Furthermore, Galert et al demand a thorough ethical reflection in order to gauge which risk is reasonable and ‘socially adequate’. That is correct. However, if they demand ‘empirical findings’ to be included in the reflection, caution is the key here. Because if that means requiring a widespread social practice of neuroenhancement in order to investigate empirically the mechanisms of social pressure, precisely those social conditions will be regarded as a prerequisite for a sound judgement, the acceptability of which is the issue at the moment. That is to say, one would have to facilitate social conditions that, depending on the outcome of the research, may have to be prevented. Such social processes cannot be sociotechnically undone at will. In addition, the phenomenon of social pressure caused by the use of pharmacological enhancers is widely known and has been adequately studied due to doping in competitive sports.

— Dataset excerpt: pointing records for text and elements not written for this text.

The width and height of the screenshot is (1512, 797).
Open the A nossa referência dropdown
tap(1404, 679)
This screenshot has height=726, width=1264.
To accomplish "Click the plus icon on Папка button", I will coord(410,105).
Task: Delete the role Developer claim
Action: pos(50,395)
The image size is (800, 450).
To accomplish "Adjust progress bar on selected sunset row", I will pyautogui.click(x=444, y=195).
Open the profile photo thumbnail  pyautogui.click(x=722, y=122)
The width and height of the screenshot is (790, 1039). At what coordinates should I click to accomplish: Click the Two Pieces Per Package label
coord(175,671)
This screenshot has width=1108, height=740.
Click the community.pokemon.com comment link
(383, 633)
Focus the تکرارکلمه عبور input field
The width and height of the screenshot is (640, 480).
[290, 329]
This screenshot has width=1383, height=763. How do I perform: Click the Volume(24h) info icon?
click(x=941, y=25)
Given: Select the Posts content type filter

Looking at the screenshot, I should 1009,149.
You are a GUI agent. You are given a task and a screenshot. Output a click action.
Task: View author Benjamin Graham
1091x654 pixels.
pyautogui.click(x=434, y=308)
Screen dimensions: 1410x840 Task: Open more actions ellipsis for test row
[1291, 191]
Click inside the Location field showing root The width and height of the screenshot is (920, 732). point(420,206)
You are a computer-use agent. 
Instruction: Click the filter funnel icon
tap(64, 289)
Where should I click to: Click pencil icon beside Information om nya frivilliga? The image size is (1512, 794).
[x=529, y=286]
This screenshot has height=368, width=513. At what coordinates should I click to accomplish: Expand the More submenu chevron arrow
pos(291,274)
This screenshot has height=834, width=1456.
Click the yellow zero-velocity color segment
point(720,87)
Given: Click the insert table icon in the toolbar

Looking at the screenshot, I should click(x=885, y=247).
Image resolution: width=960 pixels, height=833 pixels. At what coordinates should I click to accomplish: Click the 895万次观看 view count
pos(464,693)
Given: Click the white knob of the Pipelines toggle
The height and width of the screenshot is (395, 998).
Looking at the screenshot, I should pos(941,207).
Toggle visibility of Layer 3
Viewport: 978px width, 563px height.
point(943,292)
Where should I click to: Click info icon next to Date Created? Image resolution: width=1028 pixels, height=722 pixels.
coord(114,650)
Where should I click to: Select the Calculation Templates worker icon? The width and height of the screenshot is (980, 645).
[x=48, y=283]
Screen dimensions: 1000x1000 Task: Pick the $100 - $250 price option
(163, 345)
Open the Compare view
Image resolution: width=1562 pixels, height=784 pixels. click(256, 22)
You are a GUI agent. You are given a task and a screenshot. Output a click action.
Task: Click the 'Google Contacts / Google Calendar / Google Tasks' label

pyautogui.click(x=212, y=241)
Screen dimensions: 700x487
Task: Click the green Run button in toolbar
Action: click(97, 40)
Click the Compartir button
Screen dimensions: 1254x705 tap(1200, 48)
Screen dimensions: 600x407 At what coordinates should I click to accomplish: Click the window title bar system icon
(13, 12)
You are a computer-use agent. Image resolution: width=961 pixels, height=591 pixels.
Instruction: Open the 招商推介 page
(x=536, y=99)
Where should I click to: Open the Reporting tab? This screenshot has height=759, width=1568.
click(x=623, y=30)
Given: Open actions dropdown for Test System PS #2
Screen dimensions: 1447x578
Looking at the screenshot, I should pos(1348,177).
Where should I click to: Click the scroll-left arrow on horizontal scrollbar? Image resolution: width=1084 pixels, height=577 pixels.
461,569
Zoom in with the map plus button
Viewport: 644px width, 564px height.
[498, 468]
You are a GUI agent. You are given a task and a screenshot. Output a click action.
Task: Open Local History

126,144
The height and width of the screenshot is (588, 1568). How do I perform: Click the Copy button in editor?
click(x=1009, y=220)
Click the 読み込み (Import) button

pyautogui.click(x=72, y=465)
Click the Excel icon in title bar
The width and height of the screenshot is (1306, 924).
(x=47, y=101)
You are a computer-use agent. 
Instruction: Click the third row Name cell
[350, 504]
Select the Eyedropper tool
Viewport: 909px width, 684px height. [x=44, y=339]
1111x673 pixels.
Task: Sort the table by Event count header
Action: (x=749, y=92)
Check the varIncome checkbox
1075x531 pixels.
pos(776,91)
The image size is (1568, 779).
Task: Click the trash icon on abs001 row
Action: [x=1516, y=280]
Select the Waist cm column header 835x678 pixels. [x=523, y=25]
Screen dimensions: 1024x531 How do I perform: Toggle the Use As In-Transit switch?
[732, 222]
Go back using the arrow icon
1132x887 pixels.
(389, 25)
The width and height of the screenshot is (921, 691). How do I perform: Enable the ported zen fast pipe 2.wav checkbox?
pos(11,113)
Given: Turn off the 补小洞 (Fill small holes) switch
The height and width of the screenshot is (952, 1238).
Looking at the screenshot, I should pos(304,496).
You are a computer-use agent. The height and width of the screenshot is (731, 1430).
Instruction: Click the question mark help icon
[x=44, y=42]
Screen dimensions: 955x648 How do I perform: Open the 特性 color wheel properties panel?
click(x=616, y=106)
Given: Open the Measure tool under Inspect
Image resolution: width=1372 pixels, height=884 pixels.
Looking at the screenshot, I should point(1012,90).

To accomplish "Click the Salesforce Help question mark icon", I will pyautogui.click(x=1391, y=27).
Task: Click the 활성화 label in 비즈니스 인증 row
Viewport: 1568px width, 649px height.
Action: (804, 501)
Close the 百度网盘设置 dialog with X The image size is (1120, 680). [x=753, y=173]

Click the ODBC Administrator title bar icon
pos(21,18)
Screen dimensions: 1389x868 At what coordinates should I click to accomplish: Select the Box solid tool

In short, provided that one does not regard the social consequences of a societal practice of neuroenhancement as morally preferable, even in the event of unproblematic research results with respect to addiction medicine, further arguments arise against the research of these substances. At this point, it becomes clear how the fundamental ethical arguments for and against neuroenhancement are interconnected with the question of the ethical legitimacy of the empirical research needed to develop it.

Further arguments against neuroenhancement include questions of self-efficacy, authenticity and self-coherence. We do not discuss these topics here, although we feel that they are highly relevant for a thorough assessment of the ethical aspects of neuroenhancement.39

In conclusion, even though we do not know for sure what kind of long-term, adverse effects neuroenhancers will have, based on our knowledge of neuropharmacology, we can assume that there is a serious addiction potential even of future pharmaceuticals of this kind; an assumption that could only be falsified through detailed, empirical research. However, there are numerous objections to such research that are based on research ethics, basic morals and ethics of good life. Despite their cumulative weight, these arguments do not justify an absolute ban on the research of neuroenhancers, but argue against the use of scarce resources to carry out this research. We therefore strongly recommend refraining from such research.